Yes, that's definitely true.  And quite reasonably the things which are
deployed into the secure enclaves managed by the TEEP Agent might look a lot
like "APPs", and I would not fault some marketing person who wanted to call
them "Trusted Apps" [Afterall, we more or less call them that in the TEEP
Intro, and then use the term TA from when on], but, there is a lot of
difference in the attack surface for a TEEP TA than for an Android APK due to
the number of linkages to other services in Android, the use of Dalvik VM
(and it's replacement whose name I've forgotten), down to the libc that it
uses and the kernel underneath.

    > Certainly, the design of suit was explicitly intended to target Class 1
    > devices, however I am not aware of any missing feature or any missing
    > functionality that would inherently restrict SUIT from being used for
    > many component, high capability systems.
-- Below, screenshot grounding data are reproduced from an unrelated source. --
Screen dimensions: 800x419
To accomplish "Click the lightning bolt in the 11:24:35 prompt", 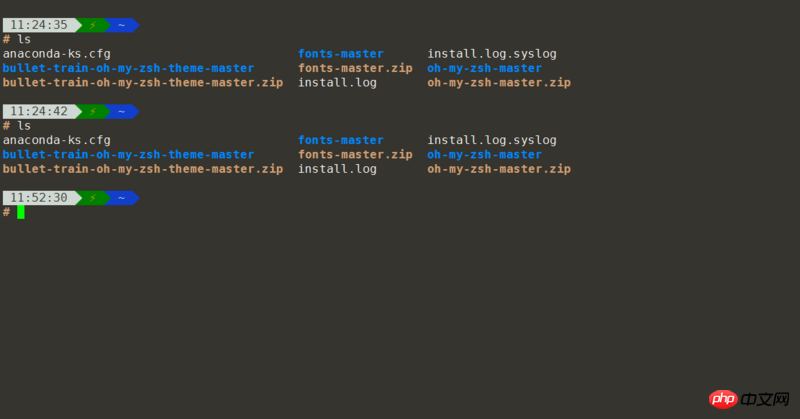I will [x=92, y=25].
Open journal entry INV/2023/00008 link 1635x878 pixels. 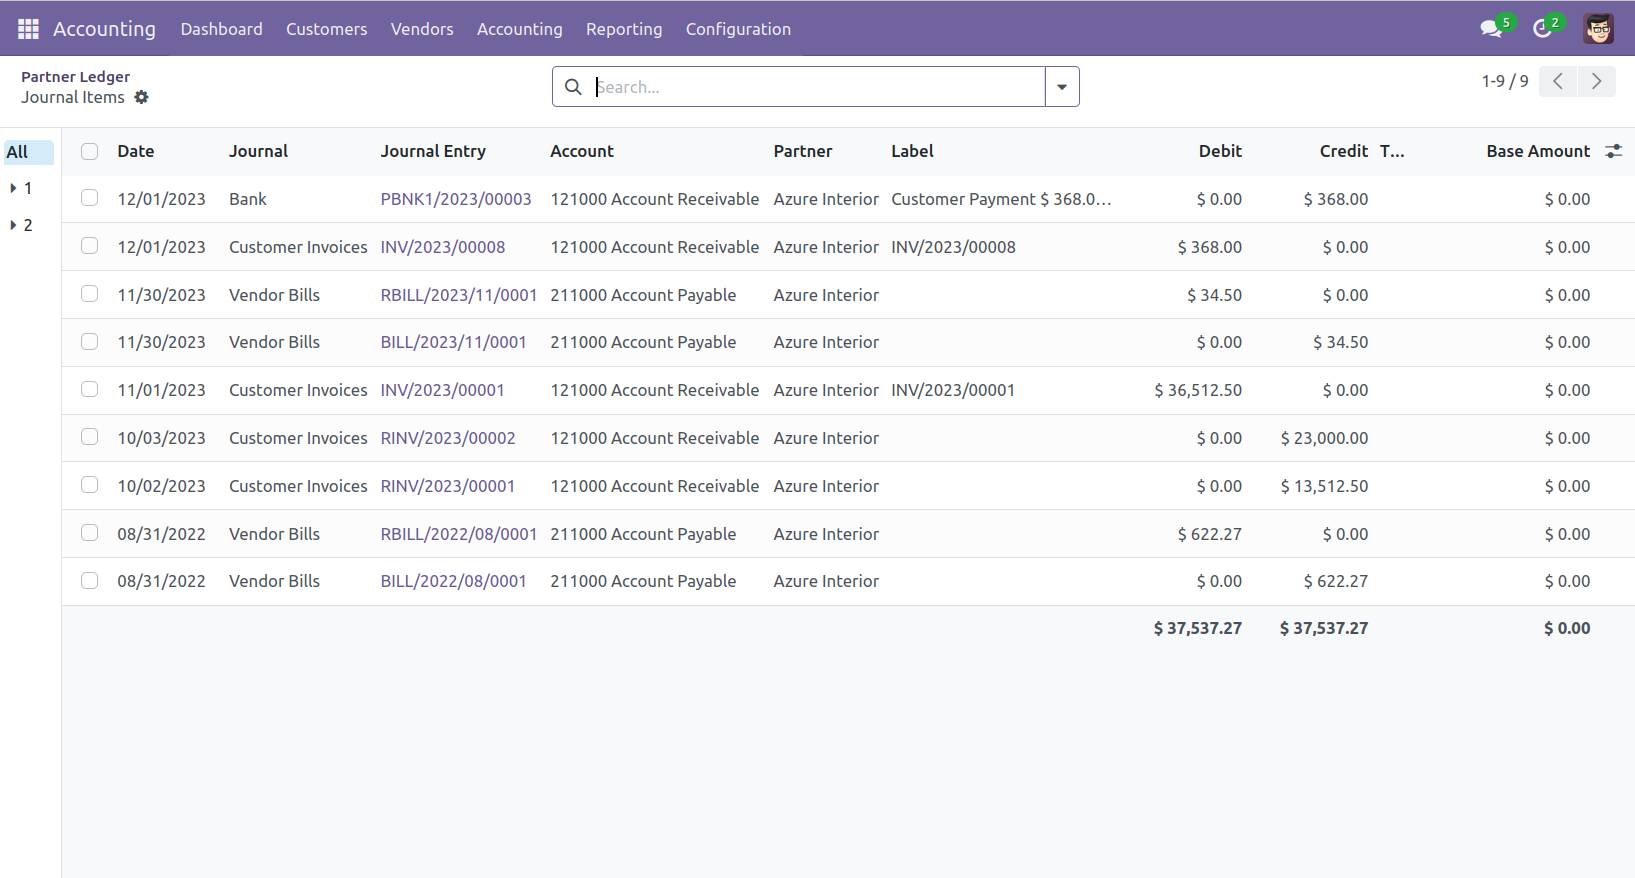443,247
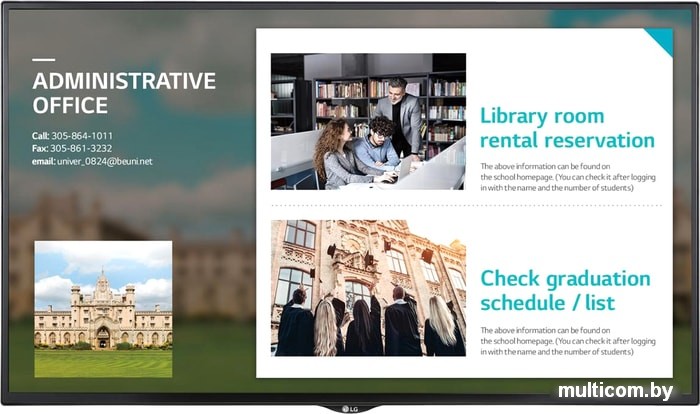Click the ADMINISTRATIVE OFFICE title
Screen dimensions: 700x414
[123, 93]
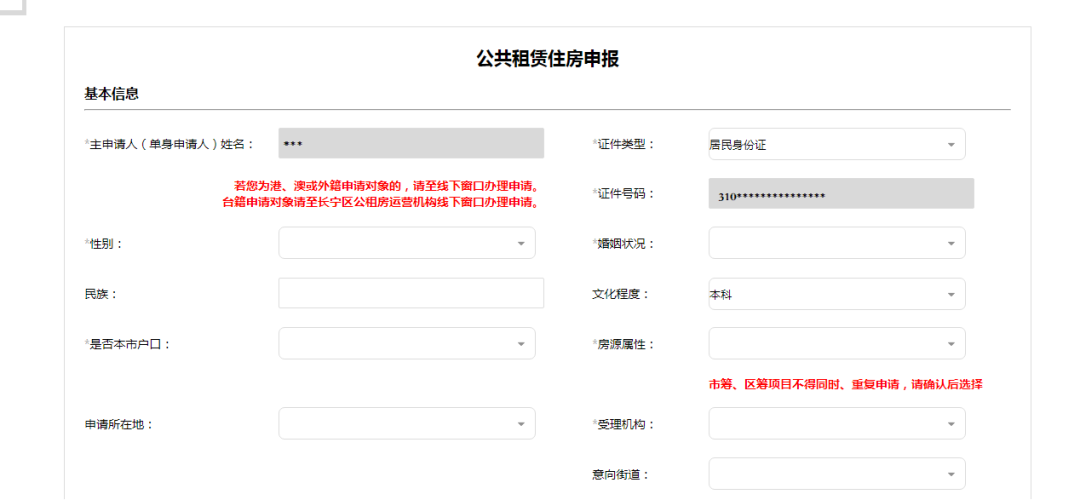Click the applicant name field showing ***
Viewport: 1080px width, 500px height.
pyautogui.click(x=411, y=144)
    > I see no inherent problem with using suit manifests to deploy
    > smartphone apps, docker containers, VM images, linux packages, kernel
    > images, recovery partitions or bootloaders.

In SUIT we have stayed away from saying anything about the contents of the
blob.  It can be a compressed file system, Intel HEX code, or even tar.gz.
What I *think* that we agree is that there ought *not* be 1292 blobs,
each one a different *file*.  It wouldn't be wrong, and it probably would
work, but if it turned out it was O(n^2) [or O(2^n)!] in the number of blobs,
then that would be a concern, wouldn't it?  I haven't thought about this, nor
do I expect to, since I think n<10.

So, I did say *specifically* that I do expect to use SUIT for:
    docker containers
    VM images
    kernel images
    recovery partitions
    bootloaders

I'm less sure that it should admit that it can be used for apps and linux
packages, because I'm very much certain that the Security Considerations for
some of this will overwhelm us, and overwhelm the readers.
In particular the dependancy relationship that often needs to be expressed
can be quite complex.  Can our MANIFEST be extended to support it? I'm
sure. Should we spend the time now?
No, because, I don't think those constituencies want to replace what they have now.

    > Please could you explain what the problem you see is that would make
    > suit inappropriate for smartphone apps or many-component systems.

I hope that I have explained myself.